Nouhou Badiar Diallo Vendredi, 16 Mai 2014 21:22
Une crise en gestation est en phase de frapper la Guinée. Cependant, des voix continuent de se lever pour exiger un dénouement rapide de la situation qui risque de se compliquer si rien n'est fait. Les violences policières et communautaires reprendront avec une acuité beaucoup plus importante.

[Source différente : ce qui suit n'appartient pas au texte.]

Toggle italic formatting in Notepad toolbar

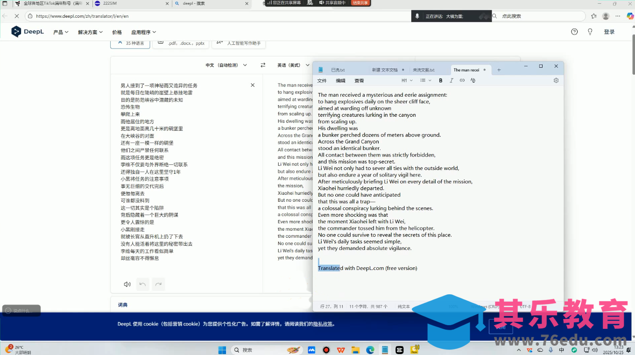(x=452, y=80)
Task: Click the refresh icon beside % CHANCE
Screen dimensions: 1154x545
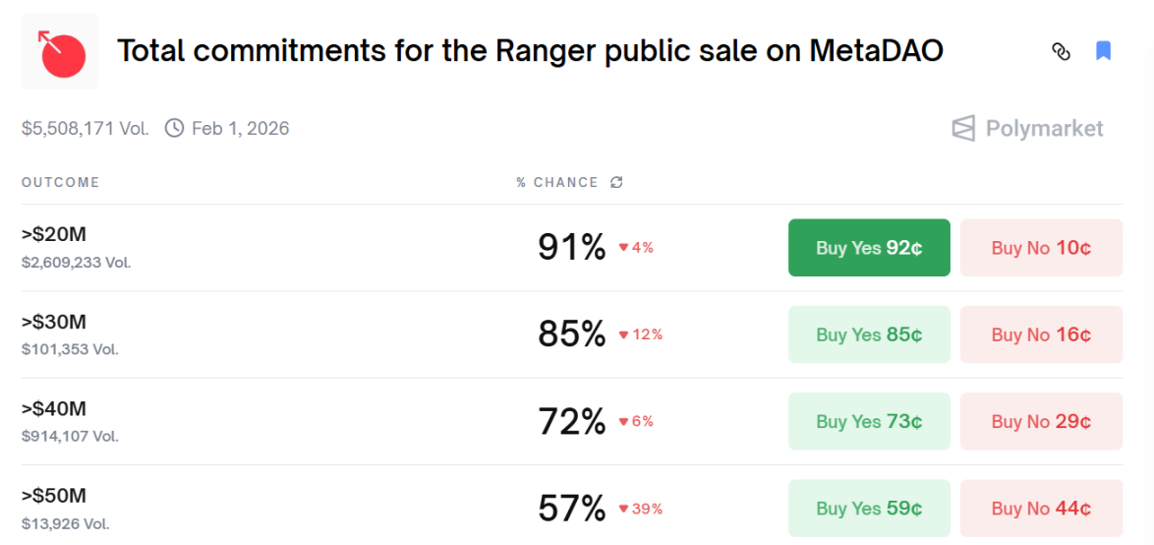Action: click(616, 182)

En effet, après la sonnette d’alarme tirée par l'opposition républicaine, l'Assemblée nationale devrait s'impliquer pour amener gouvernement et opposition à taire leurs querelles et privilégier le dialogue dans l’intérêt de la nation guinéenne car, les Guinéens en ont ras-le-bol face à l’indifférence, l’insensibilité, l’obscurantisme, mais aussi aux interpellations et autres rappels à l’ordre qui compromettent dangereusement notre marche vers une véritable démocratie. Il faut que les sages du pays s'impliquent de façon directe pour fustiger le refus du gouvernement de respecter les accords du 3 juillet, tout en faisant le constat des causes qui y sont liées. Les Guinéennes et Guinéens doivent se poser les questions que voici :
Il est vrai que ceux qui détiennent le pouvoir n’aiment pas s’associer aux autres pour la recherche de solutions idoines dans l'intérêt de la nation. Leurs défauts : la jalousie, la haine, la déloyauté, la duplicité, le mensonge, les critiques mutuelles, la calomnie, le commérage, le fait d’inoculer dans le peuple le sentiment de division entre les ethnies, l’exclusion, l’assassinat, etc...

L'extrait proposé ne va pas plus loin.